Fintech firms fear that if anti-net neutrality sentiment grows in the U.S., it could lead to the kind of uncertainty already plaguing the U.K., where British fintech companies were hard hit following the Brexit vote. In addition to open source, much of the current innovation in payments is geared toward cross-border transactions, using blockchain and cloudtechnology to ease execution and erase artificial borders. The idea that there may be even a digital wall built around the U.S. could further chill the market.
GOP lawmakers already introduced a bill this year to end net neutrality, a bill Trump would likely sign into law if passed.
“The internet is based on the premise of ‘open,'” said Jordan Lampe, director of communications for Dwolla. “To censor the internet or place restriction on its current existence disregards nearly 30 years of economic prosperity and threatens the future of nearly every industry.”
The technology industry is mostly in favor of net neutrality, and even the largest Silicon Valley companies generally express support for the concept. Cable companies and telcos oppose net neutrality, as does Peter Thiel, PayPal’s co-founder, who endorsed Trump and donated to hiscampaign.
Thiel argues net neutrality is an unnecessary regulation, insisting that despite appearances, many in the tech world agree with him, though “it’s certainly been hard to accept for Silicon Valley, where many people have learned to keep quiet if they dissent from the coastal bubble,” he said in an Oct. 31 speech making the case for a Trump presidency.
He also holds that Trump is a movement as well as a candidate, and will long outlast his candidacy. “No matter what happens in this election, what Trump represents isn’t crazy and it’s not going away,” Thiel said.
Trump and Clinton have not had a lot to say specifically about financial technology. Clintonhas called for deregulating smaller financial institutions, a plea that included support for more online financial services and other financial technology. Clinton has also visited a financial technology startup during a broader tour in Denver to support new technology development.
“If net neutrality is challenged by a Trump [administration], the perceived impact on net neutrality could have nearly as much impact on innovation and creativity as actual regulation,” said Thad Peterson, a senior analyst at Aite Group. “It would be possible that individuals seeking to start a firm in the U.S. might look to another market where access is more available.”
Even slight changes to the law could cause major problems, Lampe warned.
“Business and app makers rely on the Internet to grow not only their revenues, but the deposits of ‘Bank A’ or ‘Credit Union’ B,” Lampe said. “Tinkering with the principles of a fair and open Internet means tinkering with the fair market principles that led to one of the greatest eras of economic prosperity this nation has had.”

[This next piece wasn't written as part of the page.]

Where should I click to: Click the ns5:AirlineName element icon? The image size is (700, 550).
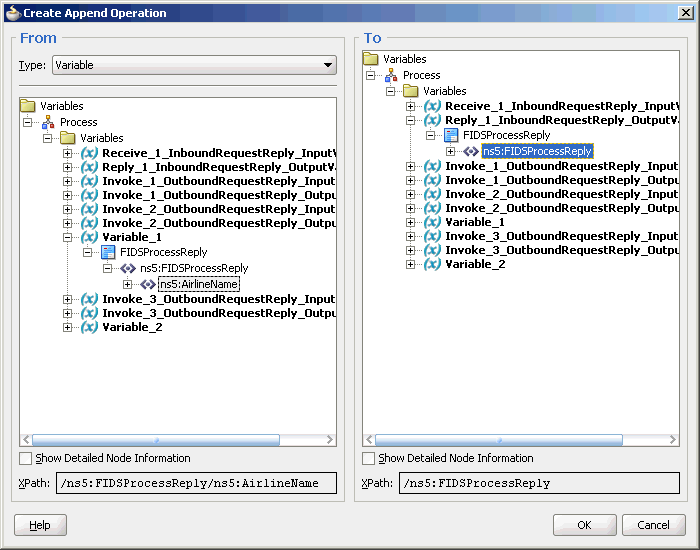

The mere perception that net neutrality is in play could cause some companies to rethink doing business in the U.S., according to payment experts. Combined with Trump’s isolationist position on trade policy and that policy’s impact on the broader Republican party as GOP members seek support from Trump’s base,Trump’s presence in the White House could tip the scales.
The partisan rancor leaves little room for compromise, though the threat of cyberattacks and data breaches could lead the parties to come together in the next year.
There is a silver lining in some of the more dangerous turns of the campaign, particularly for those in the cybersecurity industry. The stories of political hacking during the campaign, especially from outside the U.S., are likely to draw attention to cybersecurity in financial services, payments and other industries.
“I think that fact that Russia has been able to influence this election through hacking will serve as a sharp wakeup call that we need to significantly up our game in this regard,” said Julie Conroy, research director at Aite Group. “I think cybersecurity is probably one topic that will see some bipartisan middle ground.”